- _Saved data entries_:
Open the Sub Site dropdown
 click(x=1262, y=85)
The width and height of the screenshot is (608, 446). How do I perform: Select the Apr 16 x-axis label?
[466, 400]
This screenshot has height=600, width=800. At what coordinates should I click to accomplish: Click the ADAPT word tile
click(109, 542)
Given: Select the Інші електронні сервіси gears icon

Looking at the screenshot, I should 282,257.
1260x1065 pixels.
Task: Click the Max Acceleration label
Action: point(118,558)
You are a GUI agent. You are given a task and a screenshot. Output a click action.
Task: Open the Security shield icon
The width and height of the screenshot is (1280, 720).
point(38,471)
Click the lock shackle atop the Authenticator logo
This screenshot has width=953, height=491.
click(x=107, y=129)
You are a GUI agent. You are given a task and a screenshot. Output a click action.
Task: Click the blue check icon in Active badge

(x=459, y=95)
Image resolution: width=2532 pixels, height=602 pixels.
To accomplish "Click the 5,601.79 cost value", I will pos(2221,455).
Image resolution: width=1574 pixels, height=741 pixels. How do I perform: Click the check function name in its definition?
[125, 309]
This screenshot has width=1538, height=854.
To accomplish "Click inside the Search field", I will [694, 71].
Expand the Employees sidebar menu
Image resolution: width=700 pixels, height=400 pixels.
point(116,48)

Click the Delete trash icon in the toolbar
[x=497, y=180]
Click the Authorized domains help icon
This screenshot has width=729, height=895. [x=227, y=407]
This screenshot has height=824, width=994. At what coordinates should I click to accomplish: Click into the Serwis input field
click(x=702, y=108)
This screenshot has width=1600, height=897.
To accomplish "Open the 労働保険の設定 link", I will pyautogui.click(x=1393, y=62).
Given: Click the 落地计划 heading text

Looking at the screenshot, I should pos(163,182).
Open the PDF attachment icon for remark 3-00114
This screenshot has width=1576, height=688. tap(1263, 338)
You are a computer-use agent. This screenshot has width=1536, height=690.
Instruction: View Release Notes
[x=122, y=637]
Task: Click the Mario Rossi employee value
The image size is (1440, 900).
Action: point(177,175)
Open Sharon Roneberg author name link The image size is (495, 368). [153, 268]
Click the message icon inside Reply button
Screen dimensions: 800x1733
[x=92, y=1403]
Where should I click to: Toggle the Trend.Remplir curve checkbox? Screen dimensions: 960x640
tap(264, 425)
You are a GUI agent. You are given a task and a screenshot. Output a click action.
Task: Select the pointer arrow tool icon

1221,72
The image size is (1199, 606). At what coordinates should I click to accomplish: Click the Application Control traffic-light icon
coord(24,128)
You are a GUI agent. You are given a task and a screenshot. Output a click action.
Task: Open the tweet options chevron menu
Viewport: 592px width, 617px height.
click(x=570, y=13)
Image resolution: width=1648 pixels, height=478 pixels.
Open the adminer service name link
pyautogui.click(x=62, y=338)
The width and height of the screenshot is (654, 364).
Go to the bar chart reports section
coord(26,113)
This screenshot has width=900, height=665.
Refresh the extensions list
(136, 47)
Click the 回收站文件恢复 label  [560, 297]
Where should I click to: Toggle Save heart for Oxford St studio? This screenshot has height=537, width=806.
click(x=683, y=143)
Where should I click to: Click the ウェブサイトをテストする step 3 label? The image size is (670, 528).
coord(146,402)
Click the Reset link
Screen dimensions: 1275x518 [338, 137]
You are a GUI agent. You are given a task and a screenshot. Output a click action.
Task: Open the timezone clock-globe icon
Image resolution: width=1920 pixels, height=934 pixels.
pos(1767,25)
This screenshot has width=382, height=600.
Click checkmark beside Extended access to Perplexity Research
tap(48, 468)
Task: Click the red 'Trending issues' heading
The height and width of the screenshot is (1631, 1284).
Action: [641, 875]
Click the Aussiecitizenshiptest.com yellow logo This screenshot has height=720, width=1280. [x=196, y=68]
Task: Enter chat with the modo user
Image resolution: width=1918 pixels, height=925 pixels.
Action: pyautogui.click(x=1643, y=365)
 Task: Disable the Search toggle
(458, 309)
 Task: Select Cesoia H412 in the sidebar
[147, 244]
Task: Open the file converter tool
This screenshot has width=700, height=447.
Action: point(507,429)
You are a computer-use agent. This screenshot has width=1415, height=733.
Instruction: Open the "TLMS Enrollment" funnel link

- _EXERCISE DIRECTIONS_:
Retype exactly the lines of the data above that fall between the line with "The height and" and the line with "Task: Open the file converter tool", inclusive, and add nothing.

- _SOLUTION FOR THIS TASK_:
The height and width of the screenshot is (1631, 1284).
Action: [641, 875]
Click the Aussiecitizenshiptest.com yellow logo This screenshot has height=720, width=1280. [x=196, y=68]
Task: Enter chat with the modo user
Image resolution: width=1918 pixels, height=925 pixels.
Action: pyautogui.click(x=1643, y=365)
 Task: Disable the Search toggle
(458, 309)
 Task: Select Cesoia H412 in the sidebar
[147, 244]
Task: Open the file converter tool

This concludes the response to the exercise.